TASK REQUIREMENTS: From the entries that follow, work out how many lines contain "arrow". Write the number only.

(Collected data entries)
BEGIN

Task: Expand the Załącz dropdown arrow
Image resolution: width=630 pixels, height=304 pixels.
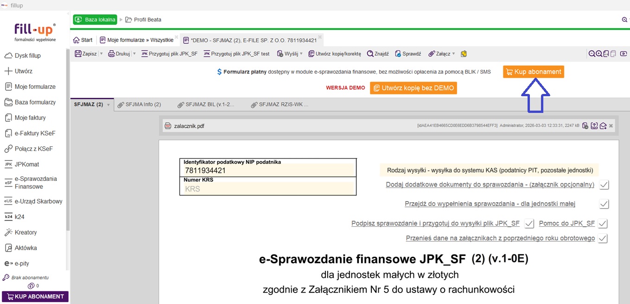Action: click(x=453, y=54)
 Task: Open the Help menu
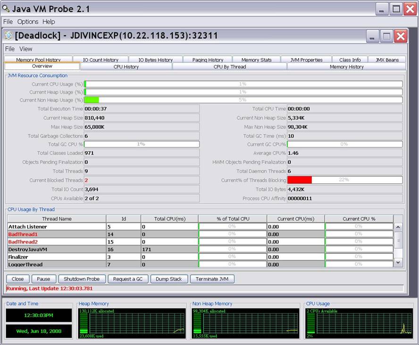tap(49, 22)
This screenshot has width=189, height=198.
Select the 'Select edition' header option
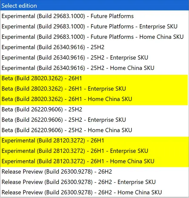[x=95, y=6]
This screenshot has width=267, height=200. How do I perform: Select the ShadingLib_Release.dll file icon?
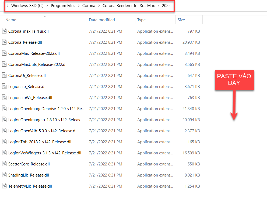click(x=4, y=175)
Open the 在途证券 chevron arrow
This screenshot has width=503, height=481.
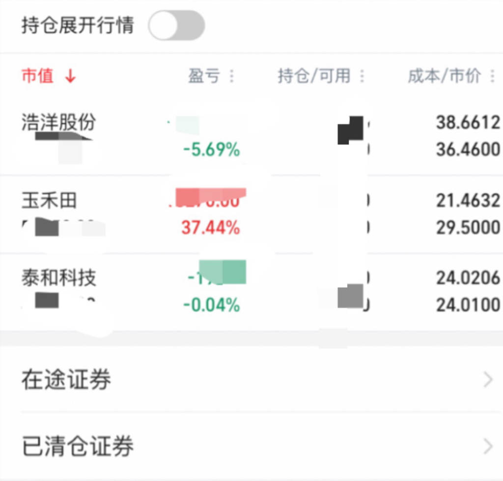pyautogui.click(x=488, y=380)
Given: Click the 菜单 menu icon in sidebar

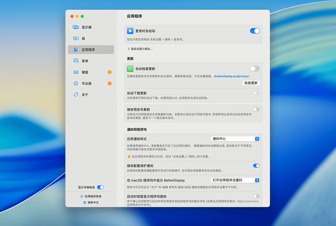Looking at the screenshot, I should coord(76,61).
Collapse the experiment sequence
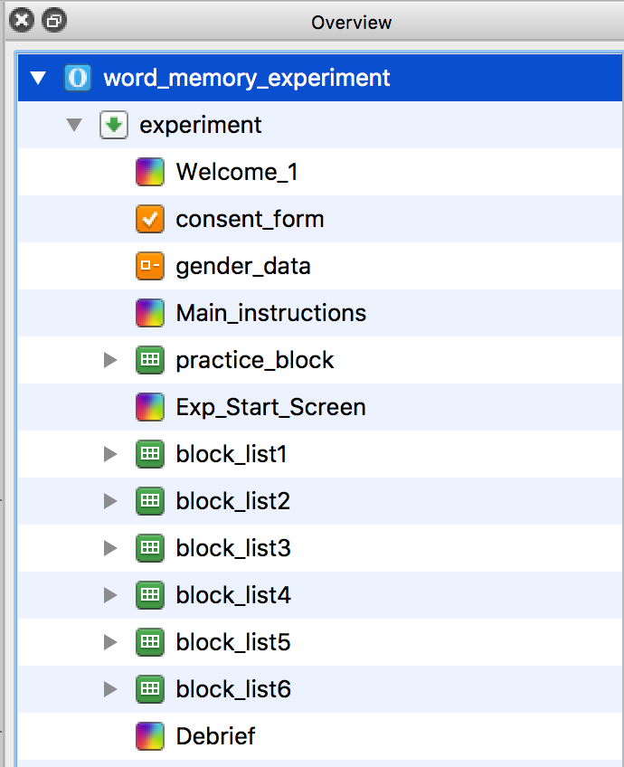 pos(74,125)
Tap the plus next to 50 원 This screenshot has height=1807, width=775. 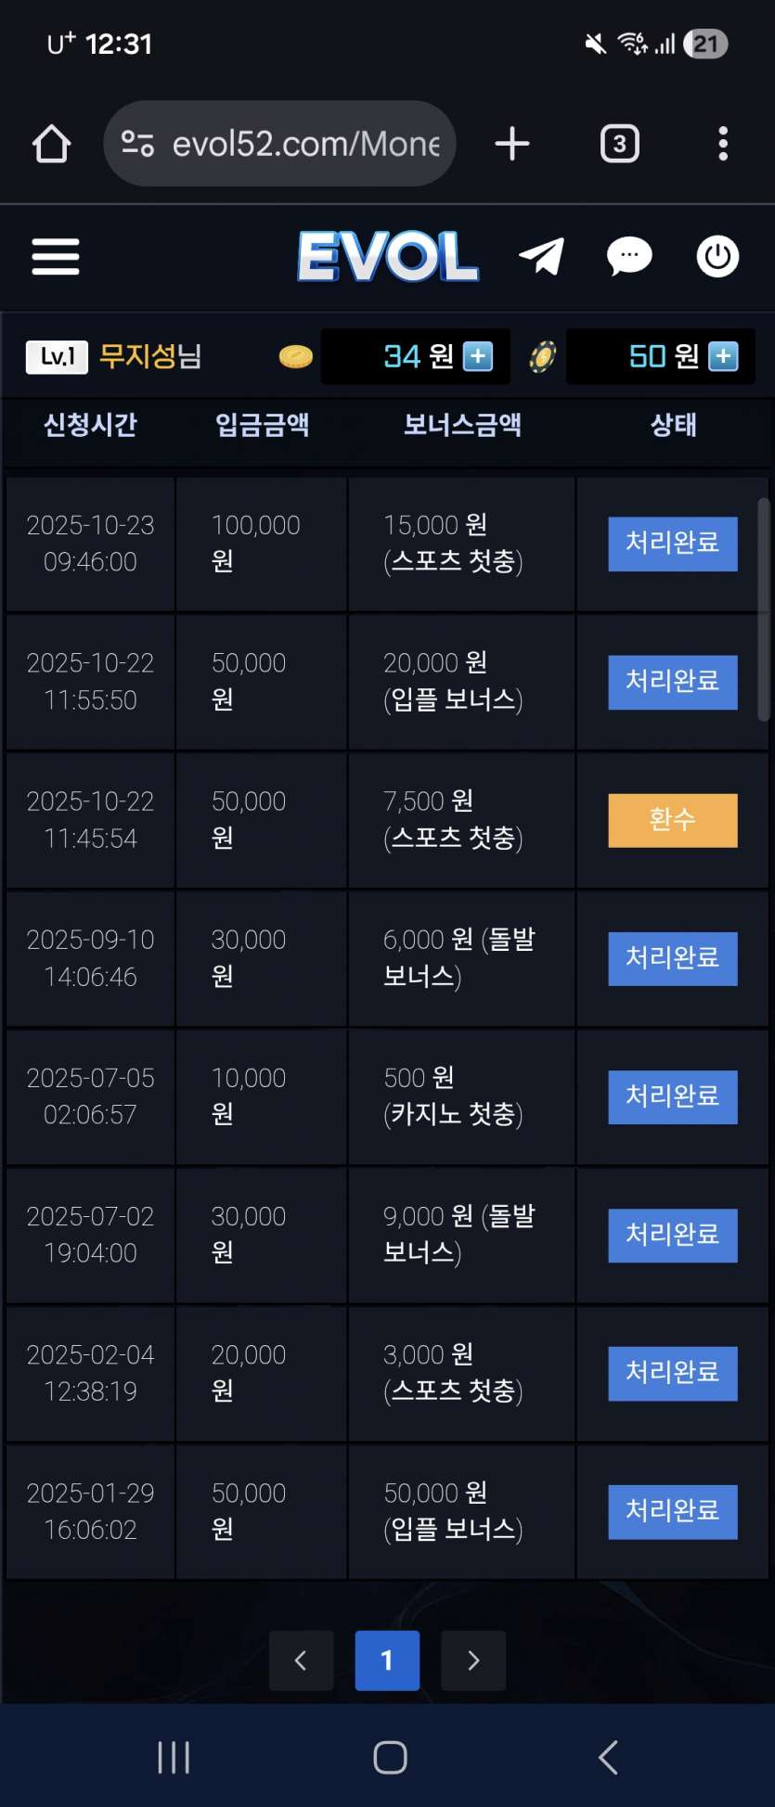coord(723,356)
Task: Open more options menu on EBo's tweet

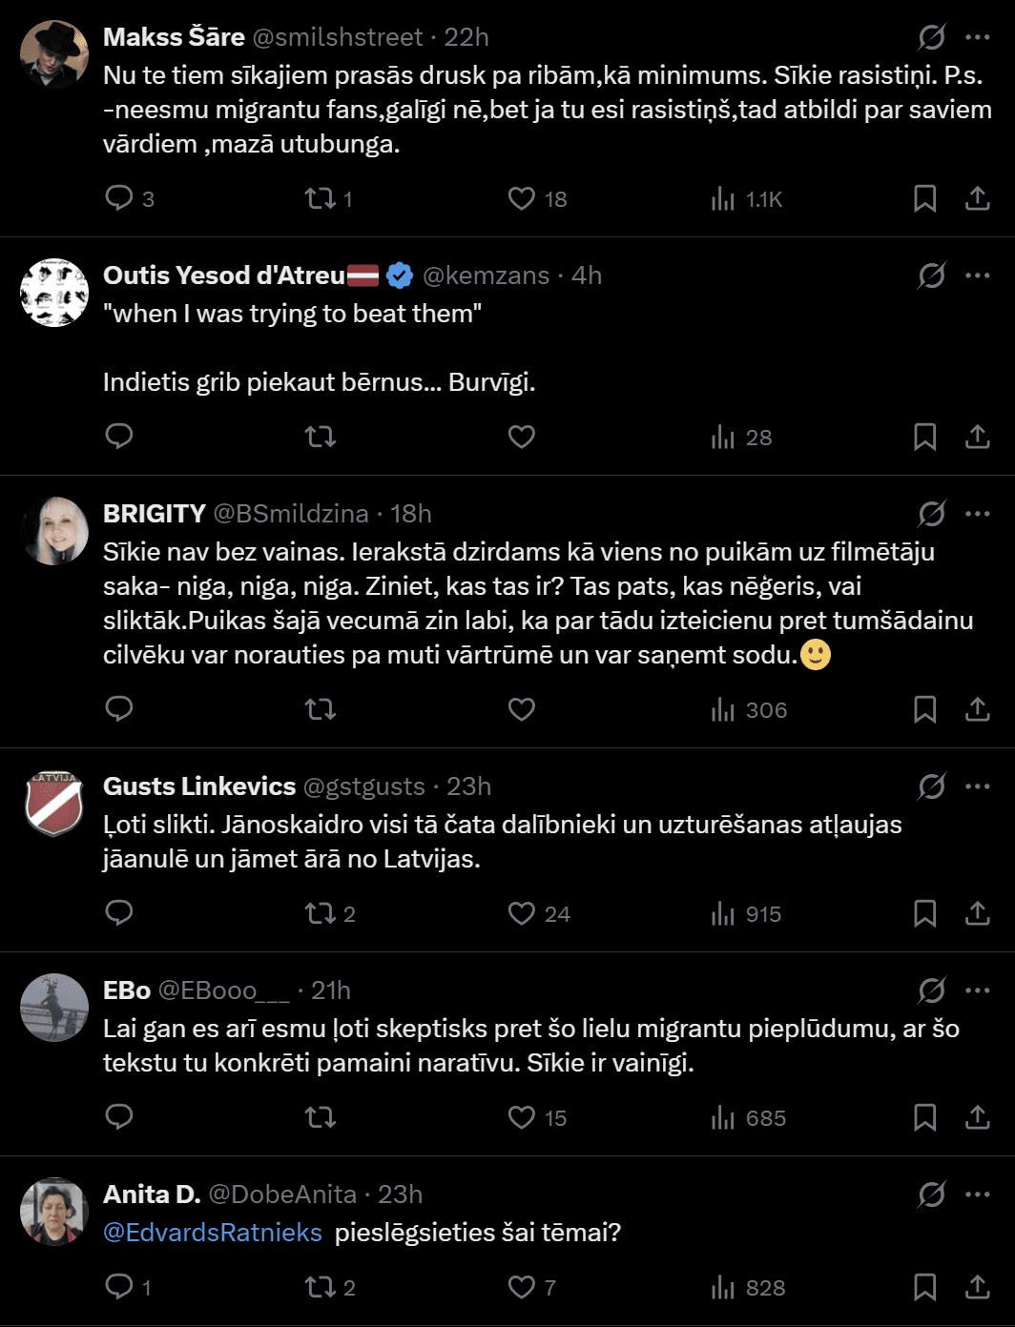Action: click(x=977, y=990)
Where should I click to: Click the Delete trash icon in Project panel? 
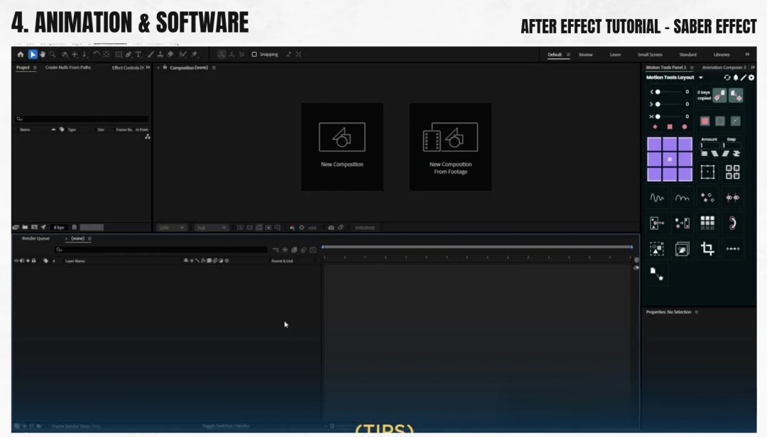click(75, 227)
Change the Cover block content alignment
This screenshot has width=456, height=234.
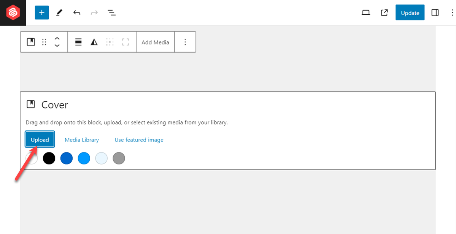78,42
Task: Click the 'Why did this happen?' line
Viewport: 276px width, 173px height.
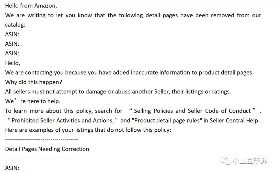Action: pyautogui.click(x=34, y=82)
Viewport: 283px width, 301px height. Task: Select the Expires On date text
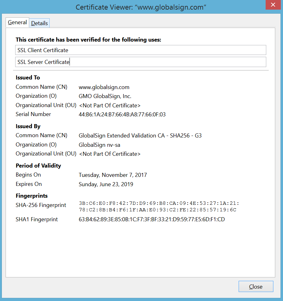[106, 184]
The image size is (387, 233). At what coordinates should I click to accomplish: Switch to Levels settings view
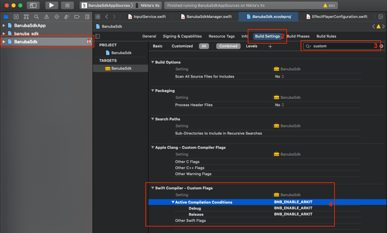(x=251, y=46)
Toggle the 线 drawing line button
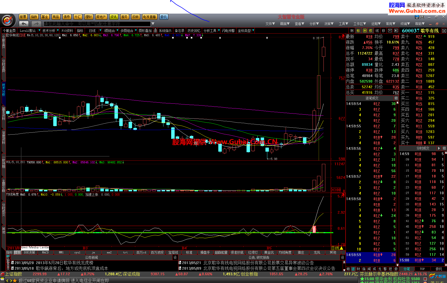This screenshot has width=447, height=283. 377,31
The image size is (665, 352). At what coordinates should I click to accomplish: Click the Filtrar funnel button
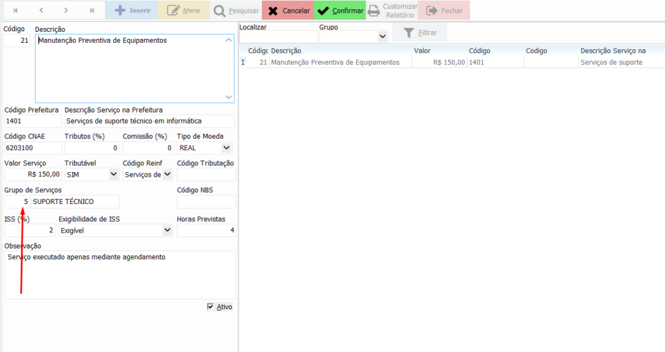[x=420, y=32]
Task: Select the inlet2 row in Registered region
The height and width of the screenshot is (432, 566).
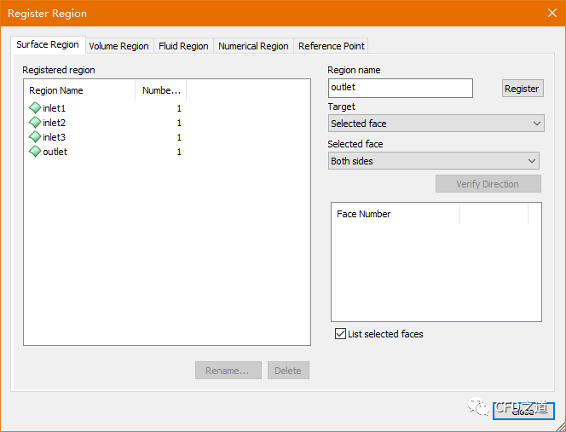Action: point(55,123)
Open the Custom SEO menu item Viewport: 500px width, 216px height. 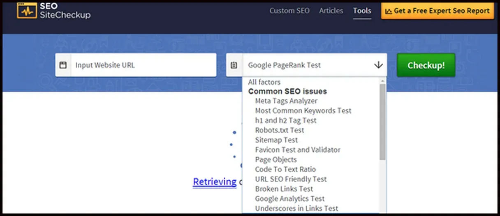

END

ANSWER TO THE EXERCISE: 2